Figure 9. Plan A genetic construct optimized for E. coli. First we find the PBAD constitutive promoter that enables the translation and transduction of the NsrR repressor protein that will attach to the PyeaR promoter and modulate its expression. Next to the NsrR gene we find the iLOV reporter that will be synthesized at the same time as the repressor and will help us keep track of its expression. After the terminator we find the inducible pyeaR promoter that starts the expression of the soluble signal transducer. Attached to sgp130 we find the NSP4 secretion peptide as well as another reporter protein: mCherry.

The genetic design for plan A was successfully synthesized and cloned into the pSB1C3 plasmid, which later was inserted into E. coli. To test this, a PCR for the transformed colonies was carried out and then ran inside an electrophoresis gel, which can be observed in Figure 10.

Figure 10. Electrophoresis gel corresponding to the PCR performed to transformed colonies transformed with both the Plan A and Plan B strategy.
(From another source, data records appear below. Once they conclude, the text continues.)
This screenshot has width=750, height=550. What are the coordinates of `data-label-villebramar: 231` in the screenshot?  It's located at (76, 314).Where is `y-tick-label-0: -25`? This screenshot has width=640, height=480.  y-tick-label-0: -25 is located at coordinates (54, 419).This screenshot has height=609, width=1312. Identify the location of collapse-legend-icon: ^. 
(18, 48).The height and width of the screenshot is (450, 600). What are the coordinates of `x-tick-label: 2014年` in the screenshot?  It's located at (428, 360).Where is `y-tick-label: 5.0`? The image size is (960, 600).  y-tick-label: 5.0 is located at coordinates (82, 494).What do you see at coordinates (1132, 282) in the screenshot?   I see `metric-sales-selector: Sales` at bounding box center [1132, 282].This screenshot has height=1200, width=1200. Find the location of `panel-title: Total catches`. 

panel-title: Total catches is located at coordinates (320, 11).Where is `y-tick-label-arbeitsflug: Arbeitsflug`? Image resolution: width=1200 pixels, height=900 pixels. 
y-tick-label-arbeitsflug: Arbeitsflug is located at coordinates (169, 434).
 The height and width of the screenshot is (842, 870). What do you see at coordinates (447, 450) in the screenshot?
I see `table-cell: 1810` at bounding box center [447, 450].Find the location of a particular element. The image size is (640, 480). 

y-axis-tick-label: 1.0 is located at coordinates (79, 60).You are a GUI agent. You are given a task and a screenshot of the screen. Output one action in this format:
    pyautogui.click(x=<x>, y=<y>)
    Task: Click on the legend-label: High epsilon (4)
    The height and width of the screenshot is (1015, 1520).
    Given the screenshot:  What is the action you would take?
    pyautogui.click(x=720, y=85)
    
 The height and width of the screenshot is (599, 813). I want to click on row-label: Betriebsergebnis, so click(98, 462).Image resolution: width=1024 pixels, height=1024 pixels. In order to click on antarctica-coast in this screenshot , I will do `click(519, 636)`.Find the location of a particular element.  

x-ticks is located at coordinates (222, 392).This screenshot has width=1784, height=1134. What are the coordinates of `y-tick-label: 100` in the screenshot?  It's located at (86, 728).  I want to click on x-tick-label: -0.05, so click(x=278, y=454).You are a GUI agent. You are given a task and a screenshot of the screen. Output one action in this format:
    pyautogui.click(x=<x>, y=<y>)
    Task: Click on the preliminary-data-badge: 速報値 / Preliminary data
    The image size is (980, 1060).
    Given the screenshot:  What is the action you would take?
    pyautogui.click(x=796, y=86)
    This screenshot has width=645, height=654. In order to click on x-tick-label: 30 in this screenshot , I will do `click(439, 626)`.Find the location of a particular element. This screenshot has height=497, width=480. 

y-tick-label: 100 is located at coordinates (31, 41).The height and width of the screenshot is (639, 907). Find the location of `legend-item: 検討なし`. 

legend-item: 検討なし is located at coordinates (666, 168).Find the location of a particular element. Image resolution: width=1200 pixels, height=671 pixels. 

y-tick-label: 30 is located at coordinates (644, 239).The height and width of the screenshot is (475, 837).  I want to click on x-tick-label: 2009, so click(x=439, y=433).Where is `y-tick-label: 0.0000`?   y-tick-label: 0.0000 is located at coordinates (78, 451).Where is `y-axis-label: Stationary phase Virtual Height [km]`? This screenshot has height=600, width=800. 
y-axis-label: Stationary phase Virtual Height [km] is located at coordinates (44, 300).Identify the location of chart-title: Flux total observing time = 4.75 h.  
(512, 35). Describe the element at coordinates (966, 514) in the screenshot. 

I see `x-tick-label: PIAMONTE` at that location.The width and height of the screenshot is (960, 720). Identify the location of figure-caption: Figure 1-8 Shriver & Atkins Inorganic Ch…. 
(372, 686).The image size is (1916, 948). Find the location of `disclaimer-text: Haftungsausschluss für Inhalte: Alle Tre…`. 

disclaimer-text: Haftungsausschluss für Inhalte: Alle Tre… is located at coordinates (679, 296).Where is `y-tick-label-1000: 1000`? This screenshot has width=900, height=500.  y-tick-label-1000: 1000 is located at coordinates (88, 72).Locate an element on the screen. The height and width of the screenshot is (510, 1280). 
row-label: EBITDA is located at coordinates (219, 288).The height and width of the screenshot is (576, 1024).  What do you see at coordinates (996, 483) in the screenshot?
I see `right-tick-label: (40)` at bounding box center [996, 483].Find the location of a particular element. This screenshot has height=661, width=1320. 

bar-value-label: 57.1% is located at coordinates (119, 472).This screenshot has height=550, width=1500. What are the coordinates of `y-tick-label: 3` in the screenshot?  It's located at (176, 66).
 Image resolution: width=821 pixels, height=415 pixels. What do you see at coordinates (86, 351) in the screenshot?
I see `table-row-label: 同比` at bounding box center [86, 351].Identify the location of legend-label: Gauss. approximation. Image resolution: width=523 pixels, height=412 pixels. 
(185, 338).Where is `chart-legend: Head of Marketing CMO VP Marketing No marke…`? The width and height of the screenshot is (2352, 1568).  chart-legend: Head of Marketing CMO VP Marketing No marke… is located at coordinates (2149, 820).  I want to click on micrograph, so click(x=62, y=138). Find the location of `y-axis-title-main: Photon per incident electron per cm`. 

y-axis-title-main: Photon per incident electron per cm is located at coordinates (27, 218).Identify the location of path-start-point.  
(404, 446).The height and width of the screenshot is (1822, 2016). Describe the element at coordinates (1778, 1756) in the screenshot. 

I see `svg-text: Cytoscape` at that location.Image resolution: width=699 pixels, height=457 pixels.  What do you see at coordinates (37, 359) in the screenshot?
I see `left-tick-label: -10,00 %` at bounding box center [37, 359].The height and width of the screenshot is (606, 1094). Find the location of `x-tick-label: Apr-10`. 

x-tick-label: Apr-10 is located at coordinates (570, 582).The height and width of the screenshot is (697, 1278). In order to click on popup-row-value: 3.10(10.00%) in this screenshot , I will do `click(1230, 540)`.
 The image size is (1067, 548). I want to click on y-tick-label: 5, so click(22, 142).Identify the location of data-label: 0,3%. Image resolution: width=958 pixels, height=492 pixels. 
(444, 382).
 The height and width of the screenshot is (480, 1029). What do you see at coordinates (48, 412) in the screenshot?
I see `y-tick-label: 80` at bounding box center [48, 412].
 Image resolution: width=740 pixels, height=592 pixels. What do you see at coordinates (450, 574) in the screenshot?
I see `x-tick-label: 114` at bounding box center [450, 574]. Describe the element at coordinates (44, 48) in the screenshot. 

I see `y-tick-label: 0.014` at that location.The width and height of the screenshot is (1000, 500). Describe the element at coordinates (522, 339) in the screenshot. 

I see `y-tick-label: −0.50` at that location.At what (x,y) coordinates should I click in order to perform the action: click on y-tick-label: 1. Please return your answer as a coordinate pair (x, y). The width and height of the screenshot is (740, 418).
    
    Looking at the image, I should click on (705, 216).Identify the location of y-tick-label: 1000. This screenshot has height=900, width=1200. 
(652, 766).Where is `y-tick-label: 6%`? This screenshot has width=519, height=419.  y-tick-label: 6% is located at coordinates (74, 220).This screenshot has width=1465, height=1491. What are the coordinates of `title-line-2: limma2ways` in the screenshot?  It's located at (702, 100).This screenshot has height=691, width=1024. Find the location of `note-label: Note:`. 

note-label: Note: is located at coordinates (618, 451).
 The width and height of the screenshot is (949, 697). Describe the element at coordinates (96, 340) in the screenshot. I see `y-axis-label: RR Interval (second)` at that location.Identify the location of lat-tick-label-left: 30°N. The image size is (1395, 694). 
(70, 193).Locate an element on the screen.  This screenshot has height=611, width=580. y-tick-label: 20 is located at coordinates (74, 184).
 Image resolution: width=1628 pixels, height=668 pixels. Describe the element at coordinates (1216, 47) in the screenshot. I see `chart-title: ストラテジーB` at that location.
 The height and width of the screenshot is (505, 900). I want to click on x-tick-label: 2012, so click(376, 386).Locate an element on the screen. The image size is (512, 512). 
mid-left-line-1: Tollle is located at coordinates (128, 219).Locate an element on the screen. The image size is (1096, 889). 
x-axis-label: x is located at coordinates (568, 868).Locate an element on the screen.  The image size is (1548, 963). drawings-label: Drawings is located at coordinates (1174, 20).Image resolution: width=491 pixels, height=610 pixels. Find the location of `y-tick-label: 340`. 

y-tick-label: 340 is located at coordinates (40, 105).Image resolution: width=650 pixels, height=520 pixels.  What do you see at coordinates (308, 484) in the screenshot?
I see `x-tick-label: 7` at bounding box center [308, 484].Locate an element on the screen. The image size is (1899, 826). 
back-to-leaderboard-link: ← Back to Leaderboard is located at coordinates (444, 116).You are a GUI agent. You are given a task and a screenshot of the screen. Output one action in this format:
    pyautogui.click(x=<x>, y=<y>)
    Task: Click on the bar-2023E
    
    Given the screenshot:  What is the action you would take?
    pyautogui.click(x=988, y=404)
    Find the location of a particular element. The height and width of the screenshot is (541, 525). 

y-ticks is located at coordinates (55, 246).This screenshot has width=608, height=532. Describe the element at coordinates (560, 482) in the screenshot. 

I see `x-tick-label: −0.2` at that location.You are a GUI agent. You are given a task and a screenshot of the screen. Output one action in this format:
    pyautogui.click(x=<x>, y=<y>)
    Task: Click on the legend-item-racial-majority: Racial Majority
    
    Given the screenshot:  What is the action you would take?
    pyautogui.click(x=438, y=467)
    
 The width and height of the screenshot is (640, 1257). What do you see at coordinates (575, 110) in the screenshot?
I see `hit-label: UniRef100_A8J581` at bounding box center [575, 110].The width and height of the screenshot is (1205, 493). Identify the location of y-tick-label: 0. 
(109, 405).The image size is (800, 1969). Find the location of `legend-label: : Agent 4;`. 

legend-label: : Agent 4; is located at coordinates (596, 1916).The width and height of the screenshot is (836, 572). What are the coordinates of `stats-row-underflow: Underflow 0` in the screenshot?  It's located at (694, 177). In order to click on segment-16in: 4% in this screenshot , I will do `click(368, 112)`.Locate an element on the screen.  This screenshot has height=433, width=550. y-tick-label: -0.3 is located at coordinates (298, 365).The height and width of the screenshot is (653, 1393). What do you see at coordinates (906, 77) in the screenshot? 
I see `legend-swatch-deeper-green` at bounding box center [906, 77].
As we mentioned, we had a second strategy for Lactobachill to block the trans signaling IL-6 pathway, which we decided to call Plan B. Plan B consists on the secretion of a mutated soluble IL-6 receptor, Mutgp80, that will bind to IL-6 forming a complex that cannot attach to the membrane-bound transducer and this way is not able to continue with the inflammation pathway. The genetic construct that will make Plan B possible in E. coli is shown in Figure 11. However, since the genetic design was rather big to be synthesized in a single piece of DNA and we could not afford customized DNA synthesis, we had it split into two parts.

Figure 11. Plan B genetic construct optimized for E. coli.

Both parts were inserted into our model organism using the same strategy that was used for Plan A. The electrophoresis gel corresponding to the colonies PCR containing both parts are also shown in Figure 10.

Unfortunately we had neither time nor enough resources to characterize these parts and actually test their functionality. Still, both parts were submitted to the registry and we are still working on the project to bring Lactobachill close to those who need it the most.